==== Exercise data

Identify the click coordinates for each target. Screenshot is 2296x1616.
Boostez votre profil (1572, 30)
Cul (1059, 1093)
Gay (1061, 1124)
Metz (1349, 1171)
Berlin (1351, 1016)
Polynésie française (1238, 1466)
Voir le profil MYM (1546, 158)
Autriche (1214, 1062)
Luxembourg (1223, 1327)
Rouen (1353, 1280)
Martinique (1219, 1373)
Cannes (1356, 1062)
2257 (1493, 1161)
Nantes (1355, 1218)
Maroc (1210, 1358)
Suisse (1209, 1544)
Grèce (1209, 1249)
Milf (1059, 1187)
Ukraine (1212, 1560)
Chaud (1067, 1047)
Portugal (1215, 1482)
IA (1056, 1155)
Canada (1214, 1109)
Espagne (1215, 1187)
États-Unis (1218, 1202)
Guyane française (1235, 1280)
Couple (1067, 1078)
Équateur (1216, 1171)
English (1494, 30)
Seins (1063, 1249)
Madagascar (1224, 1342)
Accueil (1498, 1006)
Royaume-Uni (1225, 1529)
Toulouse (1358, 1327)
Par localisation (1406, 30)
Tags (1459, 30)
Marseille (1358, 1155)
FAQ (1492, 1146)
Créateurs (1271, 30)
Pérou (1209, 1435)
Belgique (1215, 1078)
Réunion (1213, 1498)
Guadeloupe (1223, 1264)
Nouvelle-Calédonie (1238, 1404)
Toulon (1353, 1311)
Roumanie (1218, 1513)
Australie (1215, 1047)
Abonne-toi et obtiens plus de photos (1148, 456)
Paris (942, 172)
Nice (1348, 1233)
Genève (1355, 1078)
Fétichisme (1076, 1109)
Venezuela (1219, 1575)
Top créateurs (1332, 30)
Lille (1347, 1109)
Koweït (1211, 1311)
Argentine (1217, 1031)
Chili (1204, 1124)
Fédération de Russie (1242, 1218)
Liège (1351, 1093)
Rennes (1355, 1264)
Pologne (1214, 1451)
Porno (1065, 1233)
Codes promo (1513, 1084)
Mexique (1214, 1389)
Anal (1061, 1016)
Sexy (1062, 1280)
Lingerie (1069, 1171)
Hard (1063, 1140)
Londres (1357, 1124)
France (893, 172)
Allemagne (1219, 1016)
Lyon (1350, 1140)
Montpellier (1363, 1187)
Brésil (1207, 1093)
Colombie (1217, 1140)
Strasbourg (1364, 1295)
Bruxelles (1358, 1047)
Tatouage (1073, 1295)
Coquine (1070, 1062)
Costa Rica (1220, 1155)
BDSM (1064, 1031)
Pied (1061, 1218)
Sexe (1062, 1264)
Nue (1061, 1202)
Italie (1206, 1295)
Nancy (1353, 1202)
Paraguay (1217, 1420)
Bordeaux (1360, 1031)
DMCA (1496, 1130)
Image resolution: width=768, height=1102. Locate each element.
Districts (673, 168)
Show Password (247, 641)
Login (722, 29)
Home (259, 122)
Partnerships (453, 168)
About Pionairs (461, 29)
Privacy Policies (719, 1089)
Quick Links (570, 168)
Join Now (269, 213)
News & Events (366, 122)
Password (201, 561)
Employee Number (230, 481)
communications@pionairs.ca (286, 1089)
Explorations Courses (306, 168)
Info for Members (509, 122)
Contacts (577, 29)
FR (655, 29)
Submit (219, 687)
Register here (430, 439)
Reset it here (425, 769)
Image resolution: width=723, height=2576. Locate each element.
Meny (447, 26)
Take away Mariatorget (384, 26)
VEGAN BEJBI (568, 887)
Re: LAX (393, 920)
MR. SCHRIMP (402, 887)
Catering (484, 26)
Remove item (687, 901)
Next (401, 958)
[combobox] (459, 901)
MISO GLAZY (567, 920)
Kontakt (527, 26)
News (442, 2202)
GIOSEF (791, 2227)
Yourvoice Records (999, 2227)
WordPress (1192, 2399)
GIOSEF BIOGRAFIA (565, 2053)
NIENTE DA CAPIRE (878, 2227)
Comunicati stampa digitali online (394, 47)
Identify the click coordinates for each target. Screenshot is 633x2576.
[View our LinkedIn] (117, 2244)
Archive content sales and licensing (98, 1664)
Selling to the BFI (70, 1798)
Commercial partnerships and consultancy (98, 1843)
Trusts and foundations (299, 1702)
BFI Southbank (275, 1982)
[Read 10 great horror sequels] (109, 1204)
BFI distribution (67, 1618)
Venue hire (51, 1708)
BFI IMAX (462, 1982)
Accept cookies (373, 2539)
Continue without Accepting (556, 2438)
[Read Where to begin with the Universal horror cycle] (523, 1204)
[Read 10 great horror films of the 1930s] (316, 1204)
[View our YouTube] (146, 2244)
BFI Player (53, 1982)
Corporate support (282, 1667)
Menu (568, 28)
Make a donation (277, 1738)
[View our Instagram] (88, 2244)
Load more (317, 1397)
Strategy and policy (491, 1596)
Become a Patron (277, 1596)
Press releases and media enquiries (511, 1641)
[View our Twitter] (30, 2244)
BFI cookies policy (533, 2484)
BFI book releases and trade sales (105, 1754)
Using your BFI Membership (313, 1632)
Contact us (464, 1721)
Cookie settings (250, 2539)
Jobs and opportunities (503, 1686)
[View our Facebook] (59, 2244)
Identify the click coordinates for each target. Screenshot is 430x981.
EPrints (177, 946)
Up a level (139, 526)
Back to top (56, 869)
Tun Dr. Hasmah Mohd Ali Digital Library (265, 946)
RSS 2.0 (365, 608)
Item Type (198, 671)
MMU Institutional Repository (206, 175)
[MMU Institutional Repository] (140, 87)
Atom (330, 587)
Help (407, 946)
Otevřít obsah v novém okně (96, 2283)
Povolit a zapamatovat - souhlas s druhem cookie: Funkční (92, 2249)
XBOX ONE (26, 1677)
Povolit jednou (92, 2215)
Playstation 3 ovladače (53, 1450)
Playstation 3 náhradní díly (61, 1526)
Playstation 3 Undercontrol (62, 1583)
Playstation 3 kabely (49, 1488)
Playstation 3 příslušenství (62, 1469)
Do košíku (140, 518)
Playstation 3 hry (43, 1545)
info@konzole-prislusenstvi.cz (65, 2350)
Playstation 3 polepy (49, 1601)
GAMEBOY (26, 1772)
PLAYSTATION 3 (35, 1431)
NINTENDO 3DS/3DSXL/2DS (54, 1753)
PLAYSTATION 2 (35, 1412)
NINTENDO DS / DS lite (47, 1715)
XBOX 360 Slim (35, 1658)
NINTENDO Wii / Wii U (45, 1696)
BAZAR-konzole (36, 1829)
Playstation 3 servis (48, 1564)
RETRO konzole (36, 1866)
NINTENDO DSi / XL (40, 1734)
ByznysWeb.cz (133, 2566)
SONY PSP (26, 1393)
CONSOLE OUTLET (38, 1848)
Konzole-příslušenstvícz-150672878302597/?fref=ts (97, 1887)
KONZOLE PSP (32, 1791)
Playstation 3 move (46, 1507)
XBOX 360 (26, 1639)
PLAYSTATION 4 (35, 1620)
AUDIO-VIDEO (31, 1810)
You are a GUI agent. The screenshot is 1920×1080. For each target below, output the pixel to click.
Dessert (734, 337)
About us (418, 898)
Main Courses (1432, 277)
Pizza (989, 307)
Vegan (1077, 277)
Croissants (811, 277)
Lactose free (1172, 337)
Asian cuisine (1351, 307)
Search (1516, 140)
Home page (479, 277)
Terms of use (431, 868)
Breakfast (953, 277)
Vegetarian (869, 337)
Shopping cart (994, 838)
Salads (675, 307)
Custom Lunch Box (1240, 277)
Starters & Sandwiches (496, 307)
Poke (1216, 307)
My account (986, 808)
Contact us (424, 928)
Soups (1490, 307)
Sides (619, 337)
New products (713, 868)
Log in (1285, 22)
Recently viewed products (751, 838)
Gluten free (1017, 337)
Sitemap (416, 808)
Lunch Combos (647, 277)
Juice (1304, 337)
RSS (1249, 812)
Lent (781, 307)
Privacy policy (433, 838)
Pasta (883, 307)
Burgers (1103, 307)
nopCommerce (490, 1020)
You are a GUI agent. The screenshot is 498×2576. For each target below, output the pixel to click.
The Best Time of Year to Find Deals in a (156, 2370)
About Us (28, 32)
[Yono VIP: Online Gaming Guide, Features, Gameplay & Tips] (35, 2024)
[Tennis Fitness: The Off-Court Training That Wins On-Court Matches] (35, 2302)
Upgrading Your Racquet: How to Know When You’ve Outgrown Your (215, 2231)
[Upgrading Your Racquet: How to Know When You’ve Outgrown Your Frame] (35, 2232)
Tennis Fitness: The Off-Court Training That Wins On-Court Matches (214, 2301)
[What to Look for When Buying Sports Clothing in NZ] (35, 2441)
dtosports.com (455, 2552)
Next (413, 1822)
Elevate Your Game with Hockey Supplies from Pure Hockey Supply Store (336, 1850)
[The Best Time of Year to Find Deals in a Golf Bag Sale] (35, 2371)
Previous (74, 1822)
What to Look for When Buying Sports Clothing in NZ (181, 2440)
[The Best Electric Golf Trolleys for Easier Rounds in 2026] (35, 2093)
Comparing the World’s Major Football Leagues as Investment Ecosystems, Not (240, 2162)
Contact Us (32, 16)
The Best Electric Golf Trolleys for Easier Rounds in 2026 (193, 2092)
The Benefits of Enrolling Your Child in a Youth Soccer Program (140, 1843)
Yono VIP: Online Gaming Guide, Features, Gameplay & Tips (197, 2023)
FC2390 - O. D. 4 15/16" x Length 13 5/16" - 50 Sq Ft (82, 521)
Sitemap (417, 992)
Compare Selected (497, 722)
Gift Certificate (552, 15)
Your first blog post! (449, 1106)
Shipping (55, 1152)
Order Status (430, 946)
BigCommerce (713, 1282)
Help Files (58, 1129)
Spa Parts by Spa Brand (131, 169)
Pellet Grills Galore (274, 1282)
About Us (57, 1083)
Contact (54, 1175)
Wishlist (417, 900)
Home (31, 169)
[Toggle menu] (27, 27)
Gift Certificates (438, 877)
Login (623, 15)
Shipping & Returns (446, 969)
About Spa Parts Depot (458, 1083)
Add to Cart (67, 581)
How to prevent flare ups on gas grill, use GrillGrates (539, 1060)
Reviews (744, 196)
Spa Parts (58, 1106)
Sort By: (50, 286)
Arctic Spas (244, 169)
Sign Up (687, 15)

========

Exercise instructions.
Output the material above exactly, but only from the line that carries "Your first blog post! (449, 1106)" through the line that carries "Add to Cart (67, 581)".

Reply.
Your first blog post! (449, 1106)
Shipping (55, 1152)
Order Status (430, 946)
BigCommerce (713, 1282)
Help Files (58, 1129)
Spa Parts by Spa Brand (131, 169)
Pellet Grills Galore (274, 1282)
About Us (57, 1083)
Contact (54, 1175)
Wishlist (417, 900)
Home (31, 169)
[Toggle menu] (27, 27)
Gift Certificates (438, 877)
Login (623, 15)
Shipping & Returns (446, 969)
About Spa Parts Depot (458, 1083)
Add to Cart (67, 581)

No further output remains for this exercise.